» WORK REQUEST: Gather all lines from the material that contain "image".
EXTRACTED ENTRIES Block Start
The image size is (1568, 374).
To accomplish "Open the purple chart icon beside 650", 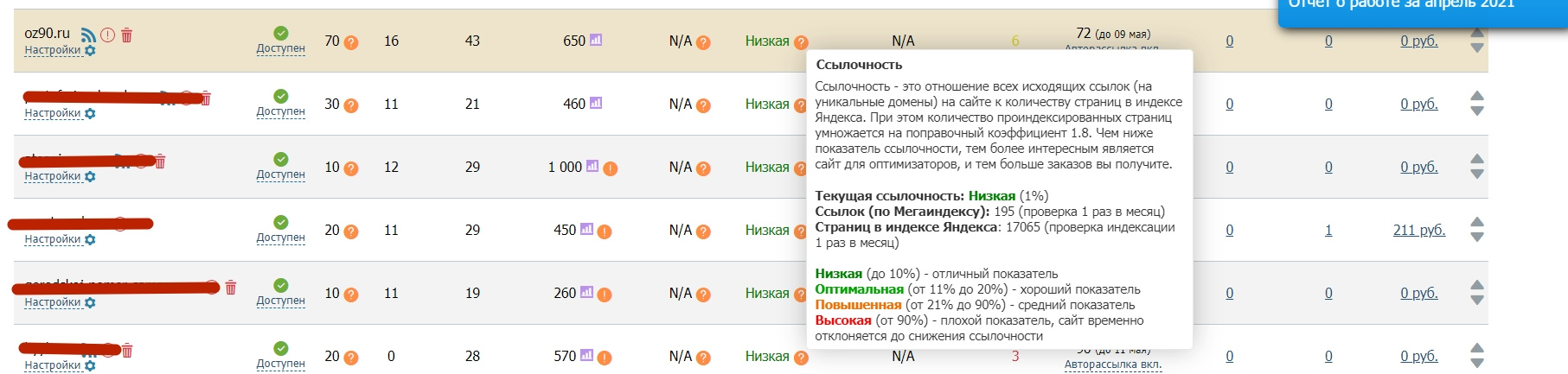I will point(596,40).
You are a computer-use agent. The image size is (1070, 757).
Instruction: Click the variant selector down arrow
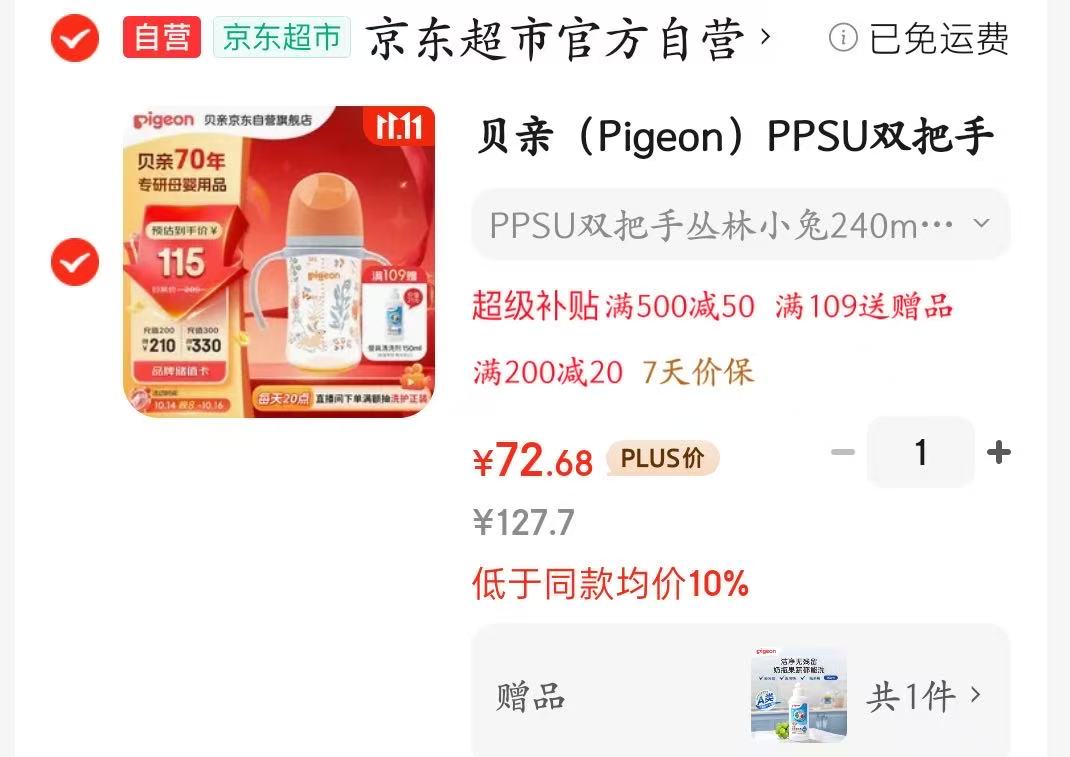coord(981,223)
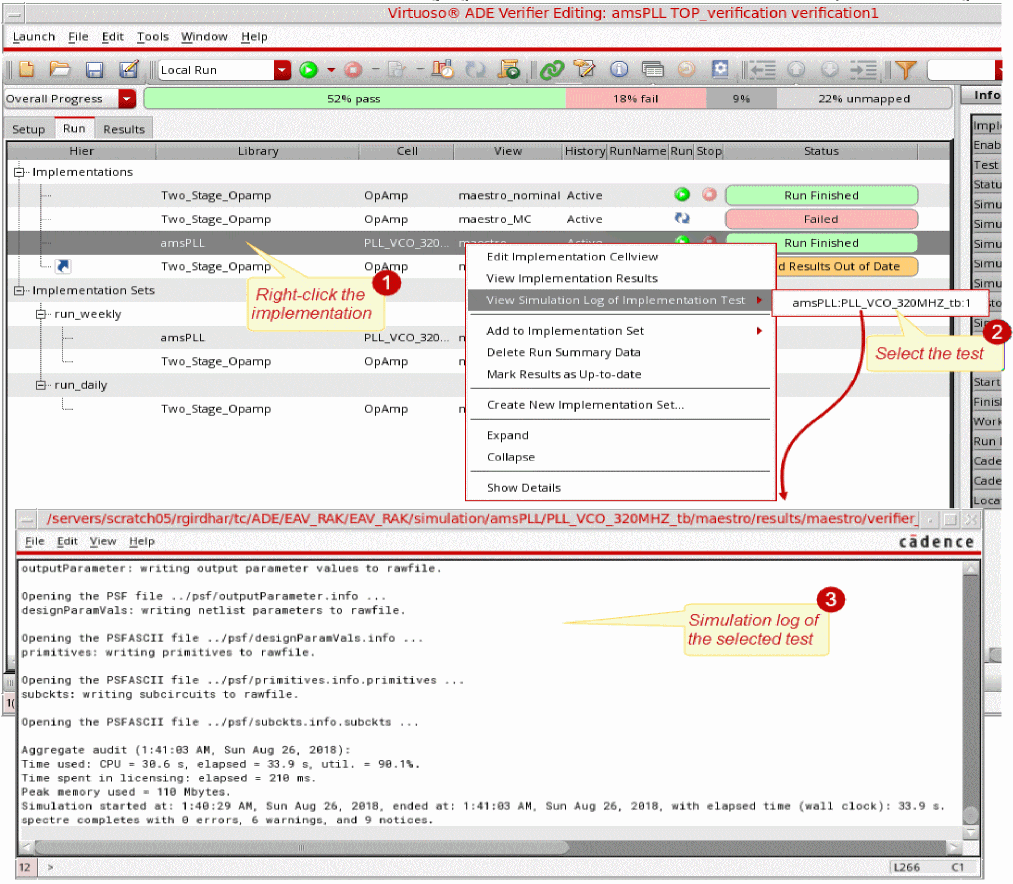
EXTRACTED ENTRIES Block End
» TASK SOLUTION:
The image size is (1568, 374).
You are a computer-use agent. The image size is (1070, 757).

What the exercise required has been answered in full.